→ **What you need to do**
In the data below, find each line that contains the word "menu" and copy it.

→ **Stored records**
-.-.-

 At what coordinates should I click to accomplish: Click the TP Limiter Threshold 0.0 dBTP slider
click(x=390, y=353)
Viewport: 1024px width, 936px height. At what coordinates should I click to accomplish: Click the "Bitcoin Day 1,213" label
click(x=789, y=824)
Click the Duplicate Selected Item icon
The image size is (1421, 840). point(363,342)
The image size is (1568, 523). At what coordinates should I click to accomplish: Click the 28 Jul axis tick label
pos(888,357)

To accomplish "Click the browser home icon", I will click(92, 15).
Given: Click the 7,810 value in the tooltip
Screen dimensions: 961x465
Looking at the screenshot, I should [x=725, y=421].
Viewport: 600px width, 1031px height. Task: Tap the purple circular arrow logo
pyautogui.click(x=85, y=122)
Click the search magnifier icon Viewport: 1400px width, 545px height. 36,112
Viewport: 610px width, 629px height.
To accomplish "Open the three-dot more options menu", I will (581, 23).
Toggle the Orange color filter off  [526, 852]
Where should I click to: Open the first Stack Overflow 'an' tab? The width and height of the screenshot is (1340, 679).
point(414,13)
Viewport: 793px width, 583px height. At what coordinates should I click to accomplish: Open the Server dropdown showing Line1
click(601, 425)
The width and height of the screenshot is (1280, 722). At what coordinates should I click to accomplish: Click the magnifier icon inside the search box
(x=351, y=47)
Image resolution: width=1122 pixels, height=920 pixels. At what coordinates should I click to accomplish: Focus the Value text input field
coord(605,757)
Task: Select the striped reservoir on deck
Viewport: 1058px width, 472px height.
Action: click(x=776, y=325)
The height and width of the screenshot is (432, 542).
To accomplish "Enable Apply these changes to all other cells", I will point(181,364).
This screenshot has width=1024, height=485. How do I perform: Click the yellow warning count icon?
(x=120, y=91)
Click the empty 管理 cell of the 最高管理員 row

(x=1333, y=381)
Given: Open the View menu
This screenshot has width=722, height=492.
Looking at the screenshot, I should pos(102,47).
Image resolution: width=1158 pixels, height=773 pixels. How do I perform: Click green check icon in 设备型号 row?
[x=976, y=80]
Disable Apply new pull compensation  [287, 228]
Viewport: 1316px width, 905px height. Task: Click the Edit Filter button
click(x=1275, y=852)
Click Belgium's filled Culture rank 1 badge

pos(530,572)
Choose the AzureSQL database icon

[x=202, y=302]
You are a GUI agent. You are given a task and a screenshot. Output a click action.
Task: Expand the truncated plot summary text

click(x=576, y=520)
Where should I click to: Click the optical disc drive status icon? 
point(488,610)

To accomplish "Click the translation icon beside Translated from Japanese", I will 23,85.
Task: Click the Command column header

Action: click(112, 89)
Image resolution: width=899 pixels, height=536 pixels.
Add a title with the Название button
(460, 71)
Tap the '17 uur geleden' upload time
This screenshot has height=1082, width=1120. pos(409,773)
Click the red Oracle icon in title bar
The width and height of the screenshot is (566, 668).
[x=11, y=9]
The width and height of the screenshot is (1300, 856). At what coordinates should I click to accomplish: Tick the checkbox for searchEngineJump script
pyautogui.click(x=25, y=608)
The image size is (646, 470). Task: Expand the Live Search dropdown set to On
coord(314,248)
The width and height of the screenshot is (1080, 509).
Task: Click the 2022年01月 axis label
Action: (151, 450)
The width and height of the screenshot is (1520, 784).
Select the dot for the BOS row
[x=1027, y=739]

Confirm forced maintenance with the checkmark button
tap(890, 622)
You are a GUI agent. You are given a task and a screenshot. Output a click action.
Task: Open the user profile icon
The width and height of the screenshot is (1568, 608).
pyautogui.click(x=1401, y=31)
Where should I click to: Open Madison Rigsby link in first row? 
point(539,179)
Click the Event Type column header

-.-.-

→ **Solution below**
To accomplish "Open the three-dot more options menu", I will (581, 23).
Given: Open the View menu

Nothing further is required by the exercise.